A Risk Taxonomy for Evaluating AI-Powered Psychotherapy Agents
Authors: Ian Steenstra, Timothy W. Bickmore
Abstract: The proliferation of Large Language Models (LLMs) and Intelligent Virtual Agents acting as psychotherapists presents significant opportunities for expanding mental healthcare access. However, their deployment has also been linked to serious adverse outcomes, including user harm and suicide, facilitated by a lack of standardized evaluation methodologies capable of capturing the nuanced risks of therapeutic interaction. Current evaluation techniques lack the sensitivity to detect subtle changes in patient cognition and behavior during therapy sessions that may lead to subsequent decompensation. We introduce a novel risk taxonomy specifically designed for the systematic evaluation of conversational AI psychotherapists. Developed through an iterative process including review of the psychotherapy risk literature, qualitative interviews with clinical and legal experts, and alignment with established clinical criteria (e.g., DSM-5) and existing assessment tools (e.g., NEQ, UE-ATR), the taxonomy aims to provide a structured approach to identifying and assessing user/patient harms. We provide a high-level overview of this taxonomy, detailing its grounding, and discuss potential use cases.
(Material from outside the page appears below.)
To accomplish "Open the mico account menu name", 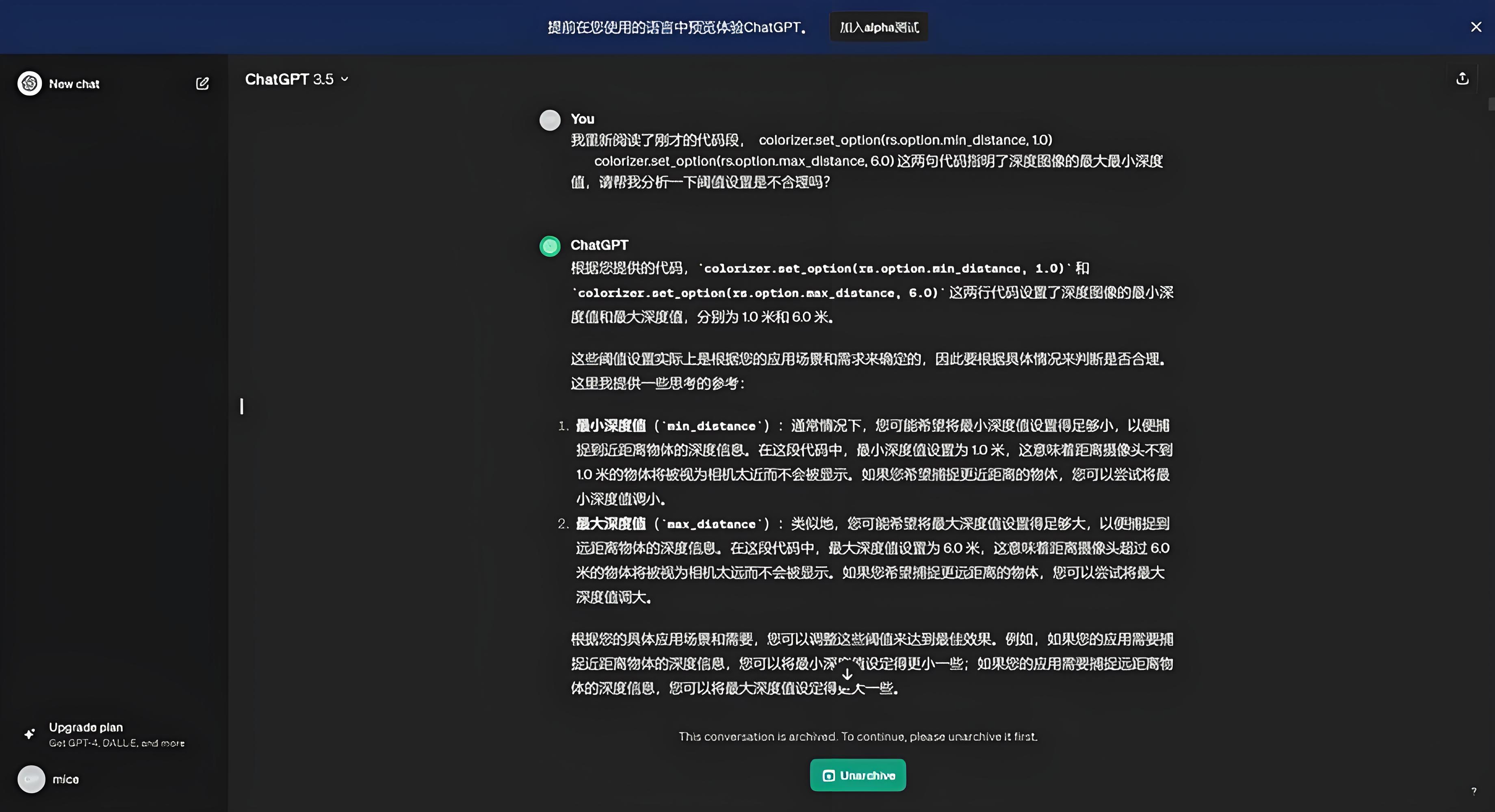I will pos(65,780).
We discuss two use cases in detail: monitoring cognitive model-based risk factors during a counseling conversation to detect unsafe deviations, in both human-AI counseling sessions and in automated benchmarking of AI psychotherapists with simulated patients. The proposed taxonomy offers a foundational step towards establishing safer and more responsible innovation in the domain of AI-driven mental health support.